Secessionists have invested a great amount of economic and personal effort in an unprecedented international propaganda campaign. However, beyond the legitimate defence of the Catalan independence as a political project, the truth is that many of the arguments and much of the information brought into the international communications arena are either false or misrepresented.
For instance, the use of force by the police on 1 October 2017 was surely undue. However, the actions portrayed in the images shown throughout the world were never repeated again. There are no records of wounded persons admitted to hospitals that day. The supposed repression and brutality of the “Spanish police” is not a daily practice in Catalonia, where there is no violence in the streets, not against anyone.
The right to vote in Catalonia is fully guaranteed and protected, as it is in the rest of Spain. Every citizen of Catalonia has the opportunity to exercise his or her vote regularly in four types of elections: municipal, regional, federal, and European. But our Constitution does not contemplate the holding of a referendum of self-determination, as, with some rare exceptions, is the case with the rest of the constitutions in the world.
We must also remember that the right to self-determination does not apply to Catalonia, as it does not comply with the requirements established for secession in international law. Given that Spain is a fully democratic state, remedial secession, which was applied in the cases of Kosovo and South Sudan, is not applicable either; this only applies in the context of severe and violent human rights violations of a particular minority. The mere comparison of Catalonia with Kosovo is absurd and indicates an absolute lack of understanding of the Spanish democratic system and life in Catalonia.

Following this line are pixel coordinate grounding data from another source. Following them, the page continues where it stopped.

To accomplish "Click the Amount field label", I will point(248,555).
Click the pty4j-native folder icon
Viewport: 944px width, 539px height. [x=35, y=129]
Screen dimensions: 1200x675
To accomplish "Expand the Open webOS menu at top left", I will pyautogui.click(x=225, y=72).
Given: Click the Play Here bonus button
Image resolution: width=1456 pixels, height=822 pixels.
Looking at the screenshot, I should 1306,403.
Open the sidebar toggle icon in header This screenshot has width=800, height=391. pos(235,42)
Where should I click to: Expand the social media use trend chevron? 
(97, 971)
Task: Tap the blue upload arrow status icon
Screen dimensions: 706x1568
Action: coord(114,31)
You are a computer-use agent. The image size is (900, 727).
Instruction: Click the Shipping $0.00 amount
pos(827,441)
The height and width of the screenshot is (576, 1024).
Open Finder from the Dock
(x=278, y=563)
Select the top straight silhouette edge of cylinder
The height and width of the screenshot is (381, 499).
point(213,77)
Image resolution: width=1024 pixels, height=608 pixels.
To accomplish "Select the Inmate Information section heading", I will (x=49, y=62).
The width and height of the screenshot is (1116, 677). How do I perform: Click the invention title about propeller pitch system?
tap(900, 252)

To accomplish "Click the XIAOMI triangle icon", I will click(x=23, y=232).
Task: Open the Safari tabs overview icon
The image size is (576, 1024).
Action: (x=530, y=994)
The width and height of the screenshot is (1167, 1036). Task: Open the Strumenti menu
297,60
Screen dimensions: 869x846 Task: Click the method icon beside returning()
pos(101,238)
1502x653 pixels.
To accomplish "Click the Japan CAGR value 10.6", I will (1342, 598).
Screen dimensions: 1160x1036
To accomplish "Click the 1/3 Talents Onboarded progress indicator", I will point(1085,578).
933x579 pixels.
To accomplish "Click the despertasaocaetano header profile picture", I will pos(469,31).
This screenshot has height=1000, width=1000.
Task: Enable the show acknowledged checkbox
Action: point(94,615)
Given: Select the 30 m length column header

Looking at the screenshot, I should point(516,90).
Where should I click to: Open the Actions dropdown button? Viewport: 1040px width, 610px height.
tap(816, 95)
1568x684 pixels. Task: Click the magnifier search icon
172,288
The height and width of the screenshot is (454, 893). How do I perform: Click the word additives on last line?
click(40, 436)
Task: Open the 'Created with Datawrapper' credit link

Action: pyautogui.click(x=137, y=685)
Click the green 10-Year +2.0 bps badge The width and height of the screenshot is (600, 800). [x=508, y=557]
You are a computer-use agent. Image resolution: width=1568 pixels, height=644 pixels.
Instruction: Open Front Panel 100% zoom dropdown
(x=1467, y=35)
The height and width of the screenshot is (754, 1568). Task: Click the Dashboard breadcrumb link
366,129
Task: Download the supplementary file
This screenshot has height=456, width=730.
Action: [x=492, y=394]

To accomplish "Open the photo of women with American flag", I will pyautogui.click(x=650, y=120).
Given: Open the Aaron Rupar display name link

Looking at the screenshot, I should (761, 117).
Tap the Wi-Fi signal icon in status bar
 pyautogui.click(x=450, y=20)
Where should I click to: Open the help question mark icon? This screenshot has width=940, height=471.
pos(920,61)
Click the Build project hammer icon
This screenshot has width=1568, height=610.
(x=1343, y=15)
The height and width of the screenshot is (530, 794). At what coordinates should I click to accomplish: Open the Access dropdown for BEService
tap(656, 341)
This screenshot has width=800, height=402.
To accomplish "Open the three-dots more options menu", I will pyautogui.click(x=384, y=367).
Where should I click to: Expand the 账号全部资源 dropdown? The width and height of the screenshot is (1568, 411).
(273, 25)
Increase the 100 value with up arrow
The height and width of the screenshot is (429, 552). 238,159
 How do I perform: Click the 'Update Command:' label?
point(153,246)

There is an obvious political problem in Catalonia. Democratic principles would suggest resolving it in an equally political way, which could perhaps manifest itself in the form of a (negotiated, legal, and non-legally-binding) referendum. That being said, such a decision should be adopted by means of an agreement between the central and regional governments; under no circumstances should such an issue be attempted to be resolved through a unilateral decision made by local institutions, as was the case in Catalonia.
What’s more, Spain is indeed a democratic State, imperfect and with its own problems, as is the case with all other democracies. However, it is globally accepted as a full liberal democracy (see, for example, the 2019 Freedom House Report or the Economist Intelligence Unit’s 2018 Democracy Report).
During the upcoming months, what will ultimately be judged are the legal and criminal consequences that come with disobeying the Constitution, the laws legitimately passed by the Spanish Parliament, as well as the Catalan regional equivalent, and the rulings of the Constitutional Court, the ultimate guarantor of the constitutionality of the activities carried out by all public authorities. This is the true goal of this trial: the respect of the standards of coexistence of a democratic State of Law.
Argelia Queralt Jiménez is Professor of Constitutional Law at the University of Barcelona.